Case-study 2. Choosing where to pay taxes
A Russian national arrived into the UK in August and started working for a British company from day one. She was on payroll according to local rules and enjoyed a tax-free personal allowance for her income tax. She has an apartment and a house in Russia that she rents out and receives income from.
Target: Assess her tax status and obligations, and whether it makes sense to apply remittance basis when calculating her taxes (claiming the remittance basis means you only pay UK tax on the income or gains you receive in or bring to the UK).
- The client has the right to split the tax year because she has come to the UK to settle. She is considered tax resident from the date of first entry on her visa.
- When doing tax calculations, it is important to include her tax liabilities both in Russia and the UK.
- If the remittance basis is claimed, she will lose her tax-free personal allowance and the UK income tax will have to be recalculated. In this case she cannot bring income received in Russia to the UK tax-free.

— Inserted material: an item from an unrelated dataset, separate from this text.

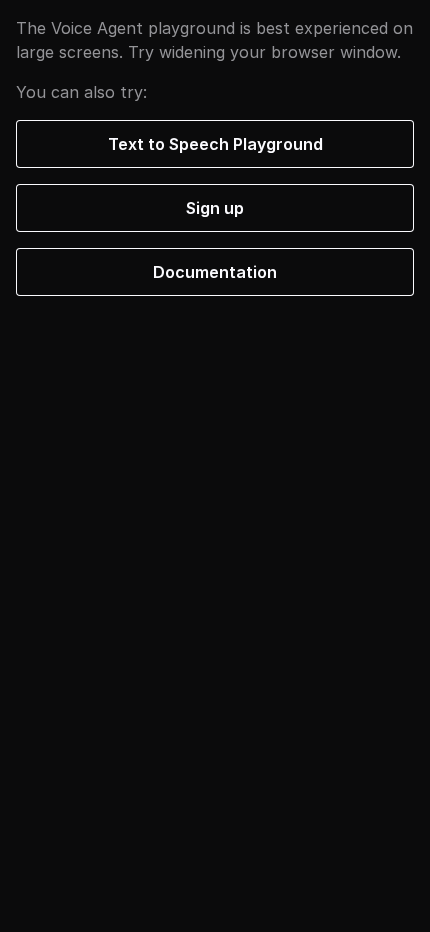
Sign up (215, 208)
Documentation (215, 272)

- However, if the arising basis is used instead of the remittance, she has no dues on her UK income tax. To calculate her final tax due from the client, we need to calculate UK tax on her total worldwide income and deduct the taxes already paid in the UK and in the countries that signed the double-taxation agreements with the UK (e.g. Russia).
What has been done
Calculations showed that in the tax year when the client moved to the UK she was tax resident in Russia and paid 13% income tax there. Because her earnings were rather high, we’ve opted for the remittance basis of taxation.
Next year, when the client is not a tax resident in Russia any more, she has to pay 30% income tax in Russia. In this case the remittance is no longer valuable; the client is better off declaring her global income and paying UK tax that is the difference between tax liabilities in the UK and taxes already paid in Russia. For example, if the client’s income in Russia is subject to 40% income tax in the UK, but she already paid 30% tax in Russia, it’s 10% left for her to pay in the UK.
Case-study 3. Inheritance tax
A Russian national owns a property in the UK through a BVI offshore company. The flat was purchased in 2014 for £3M. It is not rented out and the client lived there for a year. The flat is subject to the Annual Tax on Enveloped Dwellings amounting to £23,550 in 2017 which the clients pays regularly.
Target: The client wants to gift the flat to his son and granddaughter.
- After we analysed the situation, the client refused to have any complex structures involving insurance, funds, etc. So eventually it was done as a simple transfer of title to his son and granddaughter.
- The granddaughter is under 18, that’s why her father will be Protector of the trust for the 50% of her share in the flat.
- The cost of the flat was evaluated to have increased by only £40,000, and after deduction of all expenses that came with the transfer the tax due amounted to £5,000.
- As the company is closing and the transfer happens in liquidation, and it does not have any debts to third persons, only to the beneficiary, there is no stamp duty payable.
What has been done
We explained to the client that in this scenario he chose the estate might be subject to inheritance tax in case he passes away in the next 7 years after the transfer. However, the tax rate will be gradually decreasing starting from year four.
To provide protection from potential tax payment, we arranged an insurance policy for the client that covers the amount of the inheritance tax that will be decreasing pro rata to the tax itself.